● **Given data**
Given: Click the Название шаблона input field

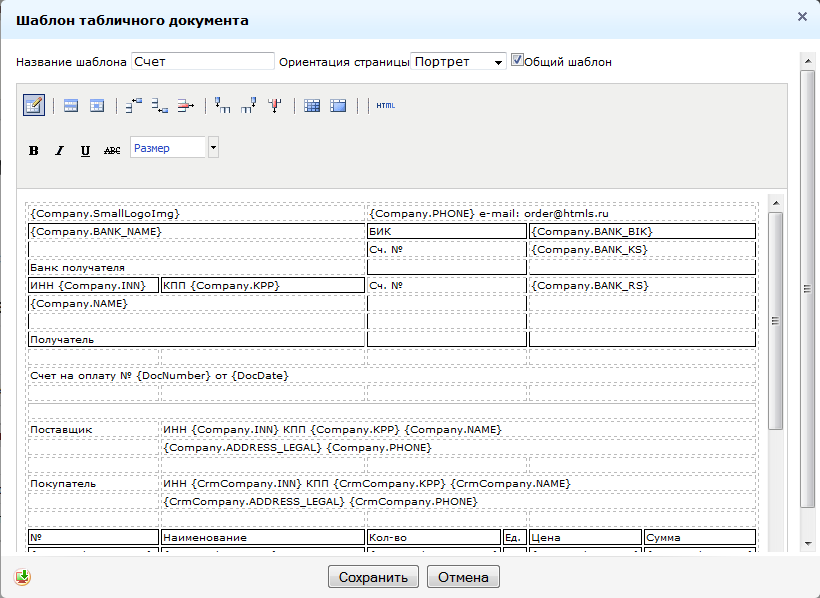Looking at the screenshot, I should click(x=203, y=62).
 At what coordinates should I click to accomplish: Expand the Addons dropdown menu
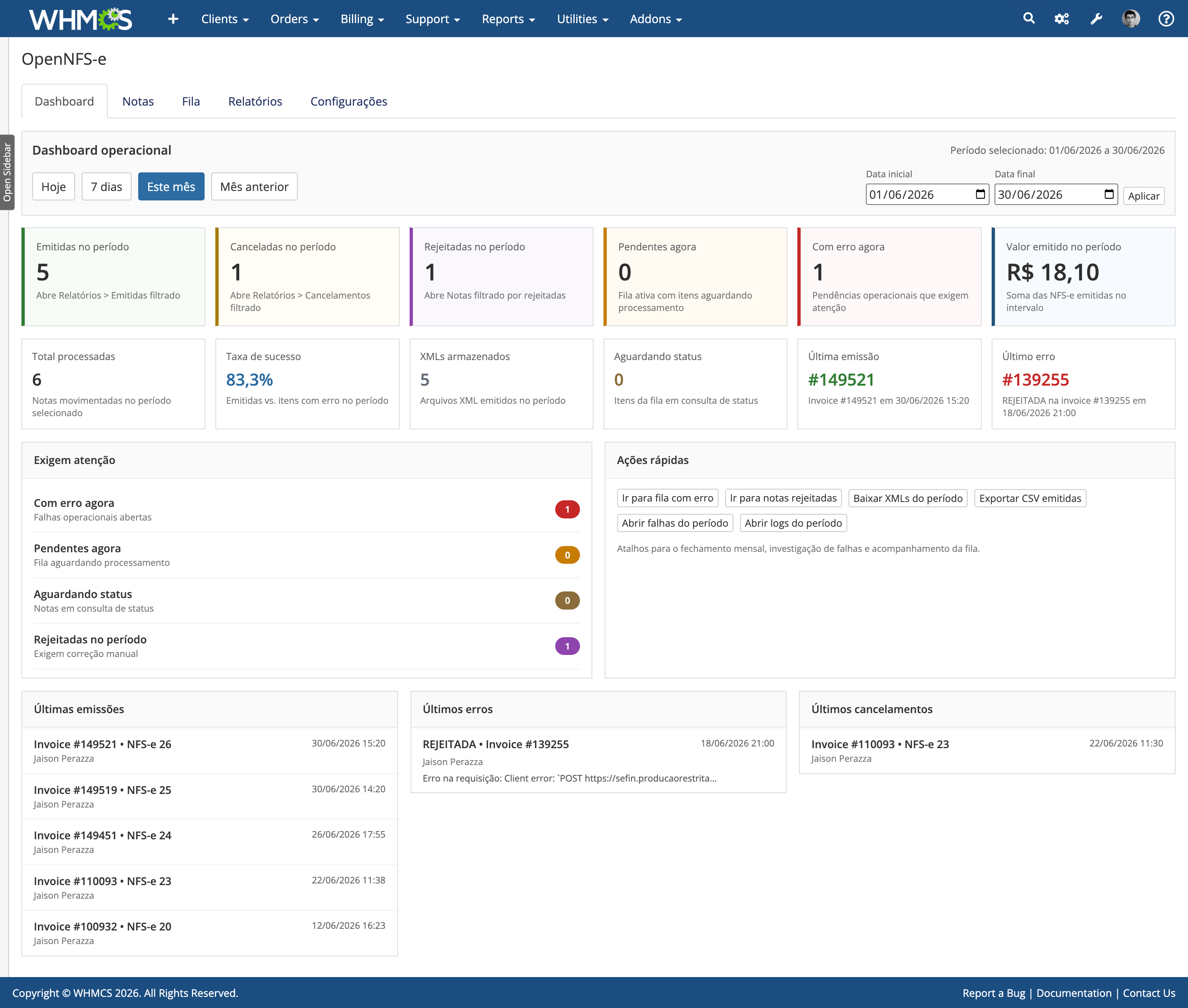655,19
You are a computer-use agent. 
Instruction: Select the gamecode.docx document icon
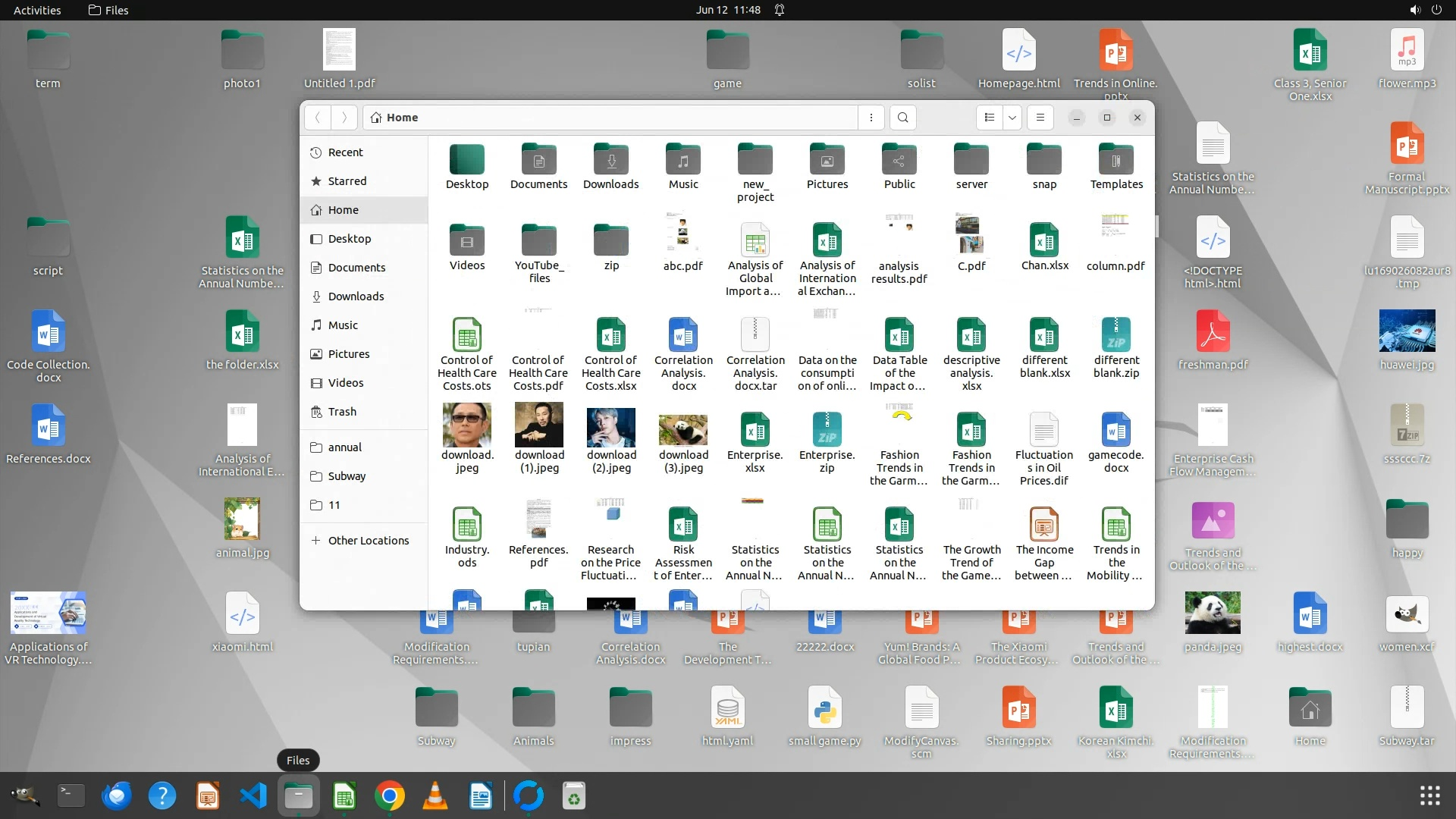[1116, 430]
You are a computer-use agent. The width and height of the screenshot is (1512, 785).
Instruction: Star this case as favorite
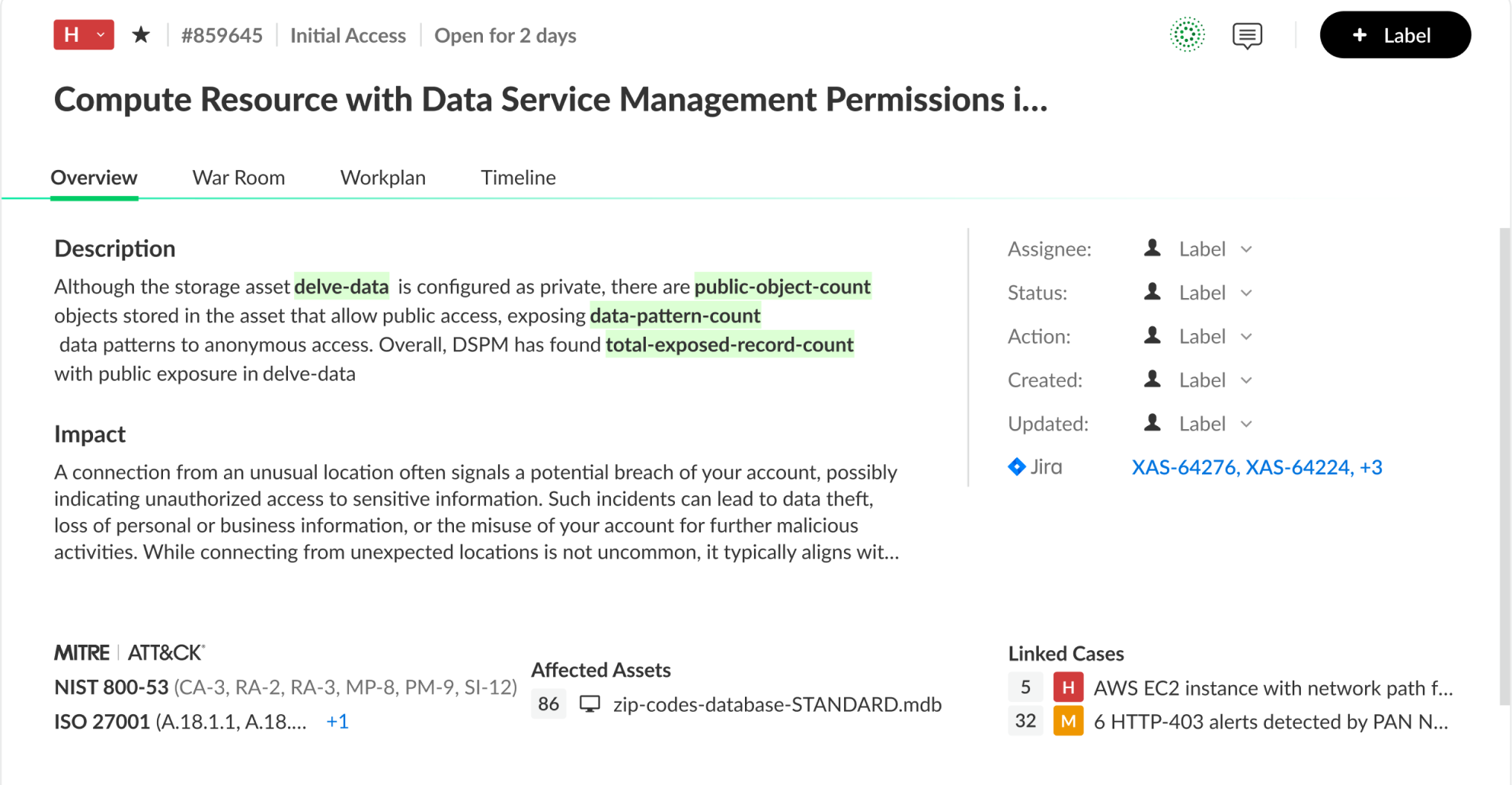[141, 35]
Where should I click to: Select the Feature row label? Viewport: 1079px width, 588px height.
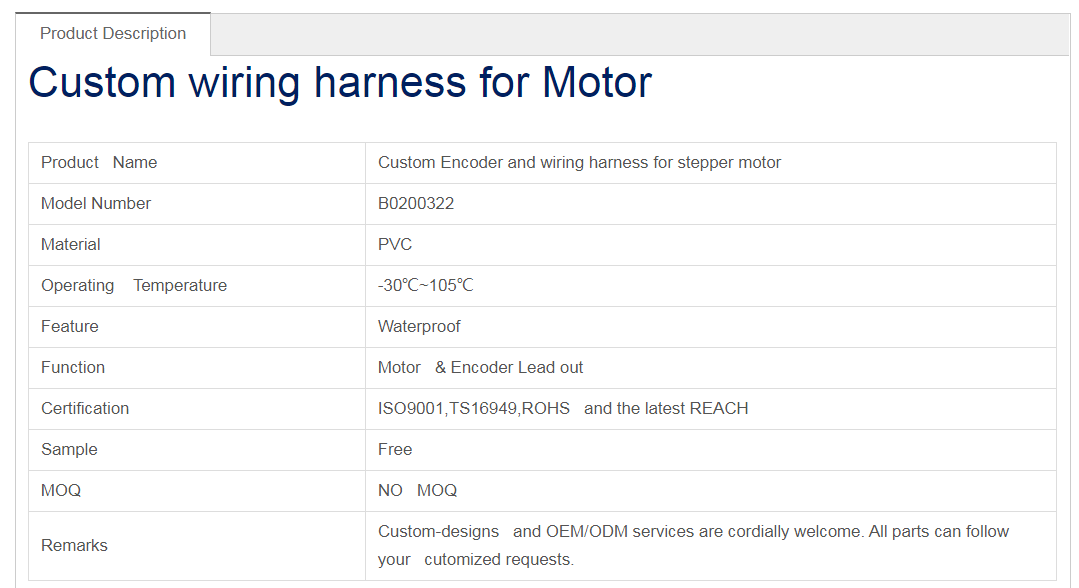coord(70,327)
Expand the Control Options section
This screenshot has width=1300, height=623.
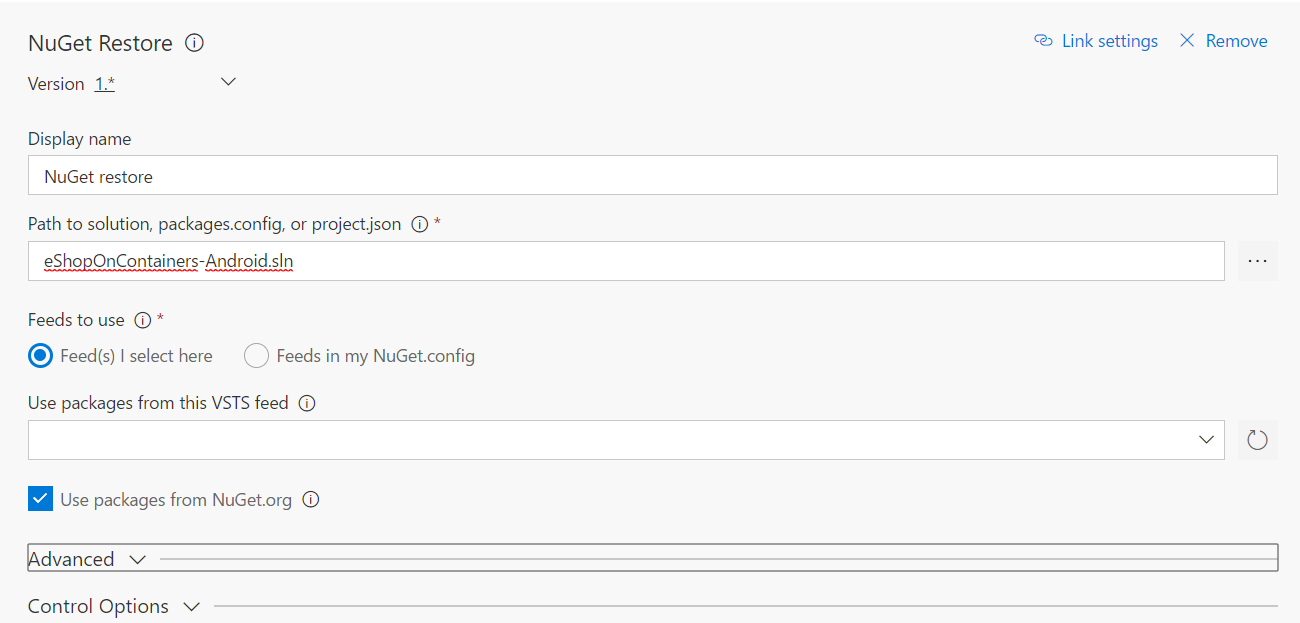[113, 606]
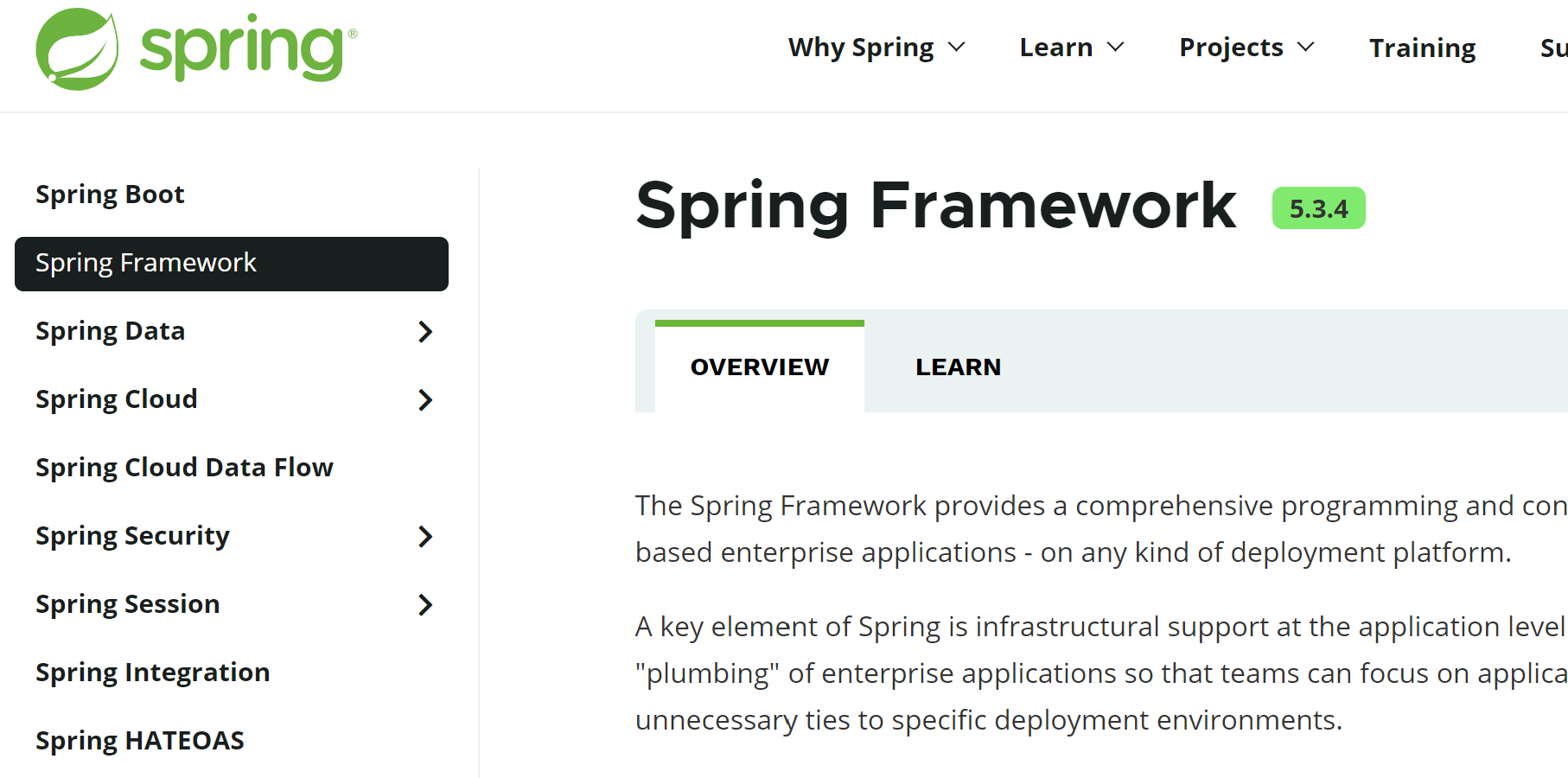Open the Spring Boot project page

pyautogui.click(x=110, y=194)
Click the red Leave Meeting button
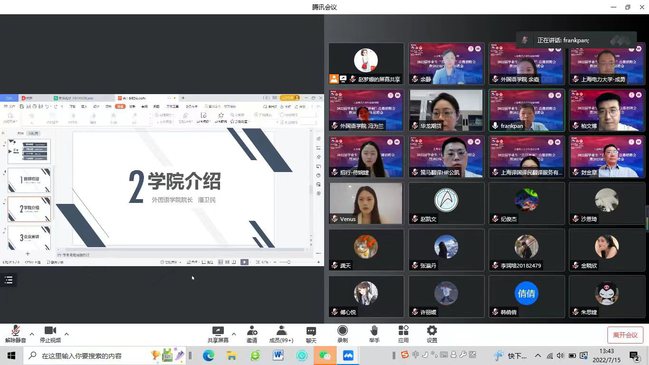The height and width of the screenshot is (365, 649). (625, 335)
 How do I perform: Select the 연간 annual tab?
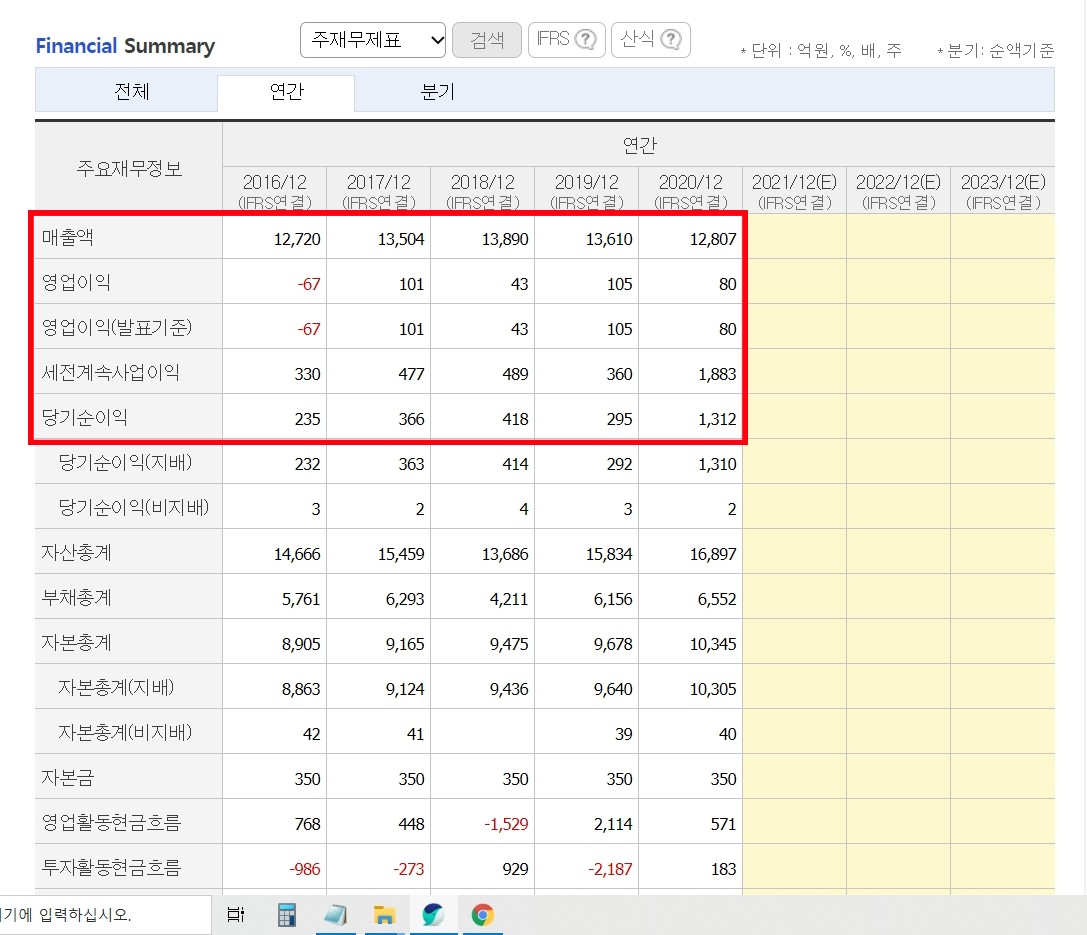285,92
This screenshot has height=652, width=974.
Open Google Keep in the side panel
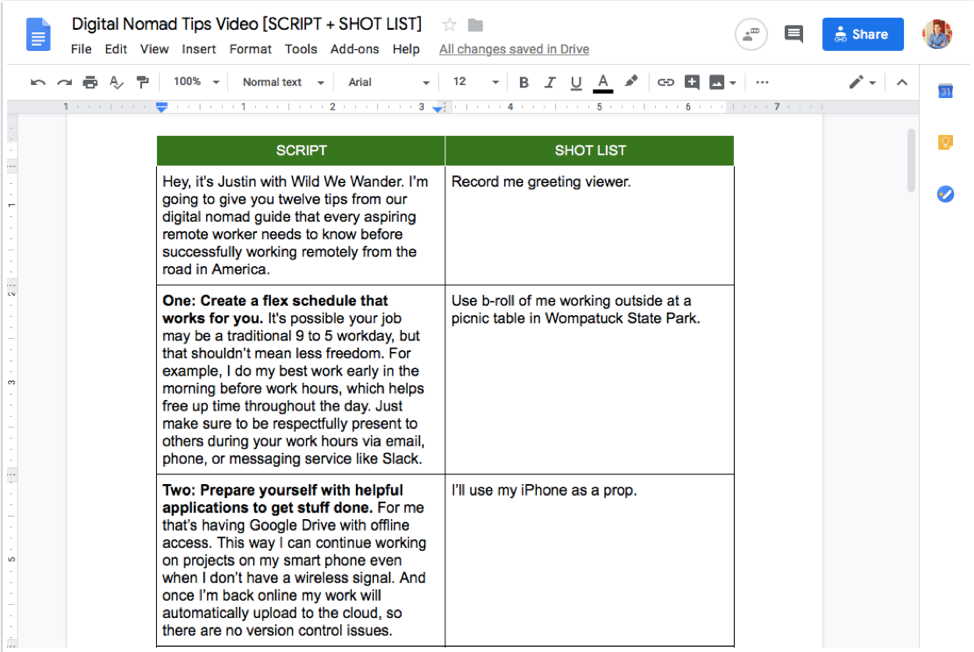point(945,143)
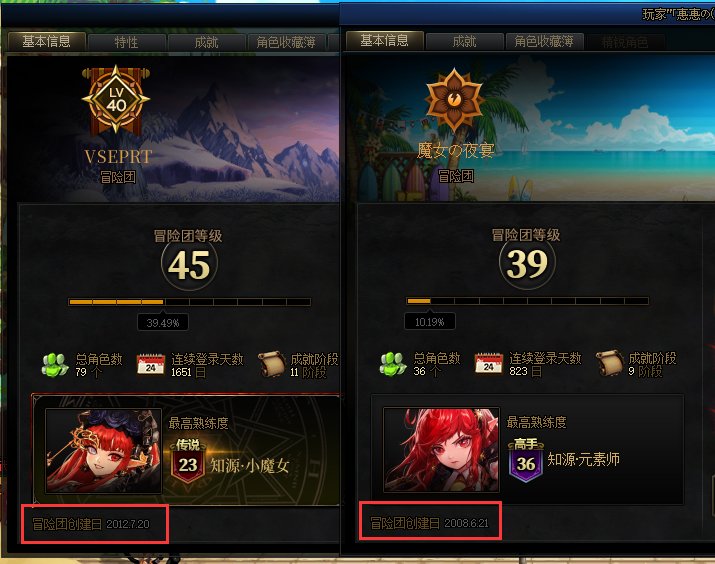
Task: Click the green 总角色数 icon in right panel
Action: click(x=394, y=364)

● **Your goal**
How many lines in the items above contain the string "computer"? Reply with the number alone.

● **Task result**
2